Additionally, the U.S. Supreme Court very recently ruled in a reverse discrimination claim that Title VII of the Civil Rights Act does not require a member of a majority (non-minority) group to show “background circumstances” to support the suspicion that a defendant employer discriminates against the majority. Ames v. Ohio Dep’t. of Youth Servs., No. 23-1039, 2025 U.S. LEXIS 2198 (June 5, 2025). Simply put, it is unlawful to fail or refuse to hire or to discharge any individual, or otherwise discriminate against any individual, with respect to the individual’s compensation, terms, conditions, or privileges of employment because of such individual’s race, color, religion, sex, or national origin—regardless whether that individual is in a minority group or a majority group. This ruling reduces the previous standard, at least as used in the Sixth Circuit, to establish a reverse discrimination claim. Thus, the Ames ruling may help bolster these Executive Orders to the extent DEI initiatives are seen as favoring minority-group individuals on the basis of race, color, religion, sex, or national origin, rather than on the individuals’ merit and work performance.

How do Employers Plan for the Future?

Just a few short years ago, “DEI” was the trendy buzzword in HR, so that companies could show their commitment to treating all employees and job candidates fairly. Now, those notions of diversity, equity, and inclusion, meant to cast a wider net in job markets and create more stepstools to give everyone a more equitable opportunity at successful employment, have been labeled as harmful in encouraging employee hiring and promotion for discriminatory reasons. The same classifications used in 1964 and subsequent years to protect against discrimination are now still relied upon to prevent discrimination now, but almost in an inverse sense. The provisions of Executive Order 14173 calling for the Attorney General’s activity in potential civil compliance investigations, litigation, and a “listing of the most egregious and discriminatory DEI practitioners” certainly casts a chilling fog of concern for employers. Notably, the timing of these Executive Orders coming so quickly after the start of a new Administration sets the tone for a long four years ahead. DEI may indeed be dead, in convalescence, or even in an isolation ward for the present time and near future, depending on how courts address challenges to these Executive Orders.

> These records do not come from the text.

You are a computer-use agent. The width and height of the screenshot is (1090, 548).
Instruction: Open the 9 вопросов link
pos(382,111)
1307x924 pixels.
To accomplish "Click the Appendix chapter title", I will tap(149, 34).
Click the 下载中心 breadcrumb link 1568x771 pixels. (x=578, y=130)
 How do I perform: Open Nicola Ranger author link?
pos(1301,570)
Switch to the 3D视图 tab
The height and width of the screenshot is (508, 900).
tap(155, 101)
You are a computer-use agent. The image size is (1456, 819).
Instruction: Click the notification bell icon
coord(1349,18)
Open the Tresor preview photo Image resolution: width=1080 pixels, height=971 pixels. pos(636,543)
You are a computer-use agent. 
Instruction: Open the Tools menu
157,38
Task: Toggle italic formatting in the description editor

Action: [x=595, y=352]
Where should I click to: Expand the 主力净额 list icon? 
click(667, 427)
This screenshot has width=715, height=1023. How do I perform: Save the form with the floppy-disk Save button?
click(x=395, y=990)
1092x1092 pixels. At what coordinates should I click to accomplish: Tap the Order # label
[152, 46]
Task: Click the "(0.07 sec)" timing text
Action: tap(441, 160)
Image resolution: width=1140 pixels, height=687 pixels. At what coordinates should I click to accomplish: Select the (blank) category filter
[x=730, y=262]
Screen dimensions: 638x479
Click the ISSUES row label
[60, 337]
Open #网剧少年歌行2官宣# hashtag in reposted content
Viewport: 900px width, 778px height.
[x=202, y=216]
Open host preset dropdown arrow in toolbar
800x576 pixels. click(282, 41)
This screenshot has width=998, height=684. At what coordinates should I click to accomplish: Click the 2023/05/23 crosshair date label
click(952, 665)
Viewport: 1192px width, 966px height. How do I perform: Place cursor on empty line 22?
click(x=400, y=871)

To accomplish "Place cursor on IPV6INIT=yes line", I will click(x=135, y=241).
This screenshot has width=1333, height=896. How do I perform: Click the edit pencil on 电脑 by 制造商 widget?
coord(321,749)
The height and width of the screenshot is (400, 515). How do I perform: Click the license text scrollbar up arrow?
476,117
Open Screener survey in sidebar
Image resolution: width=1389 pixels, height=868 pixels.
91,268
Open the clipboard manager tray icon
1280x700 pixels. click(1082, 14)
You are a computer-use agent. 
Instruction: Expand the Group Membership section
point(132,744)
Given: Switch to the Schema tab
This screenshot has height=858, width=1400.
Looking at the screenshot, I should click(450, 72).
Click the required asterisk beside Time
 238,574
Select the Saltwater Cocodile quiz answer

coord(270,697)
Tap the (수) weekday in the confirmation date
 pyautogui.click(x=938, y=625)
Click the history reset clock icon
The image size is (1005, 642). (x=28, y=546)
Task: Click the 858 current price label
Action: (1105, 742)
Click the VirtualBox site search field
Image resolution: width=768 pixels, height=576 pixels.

In the meantime, employers are left to expect the best and plan for the worst. Employers should be mindful of decisions where the challenged basis could be reverse-diversity discrimination. For example, an employer might be wary of a white male candidate potentially claiming reverse discrimination if the employer selects someone else for a position or promotion if the other person was younger, female, or of a different race. The employer would be on the defensive, once the claim is raised, to justify its decision based on other objective or subjective factors. Employers should seek to have solid merit-based reasons for all employment-related decisions, from a potential employee’s application to promotions between employees, to even termination over a job performance or workplace environment dispute. Employers must also be vigilant in training all levels of management on how to address DEI practices so that such practices do not become an easy means of unraveling otherwise well-thought employment actions. Majority-group members no longer have an extra hurdle to establish background circumstances for suspicious reverse discrimination, so they may be more emboldened to challenge adverse employment actions. Employers cannot “blow off” allegations merely because the claimant is in a traditionally advantaged demographic group (e.g., white, young, male, straight, or Christian). Having evaluated discrimination claims based on protected classes from certain fixed or focused perspectives for many years, employers will now need to consider potential discrimination concerns from multiple additional angles in order to ensure employment actions are handled fairly and responsibly for all persons involved.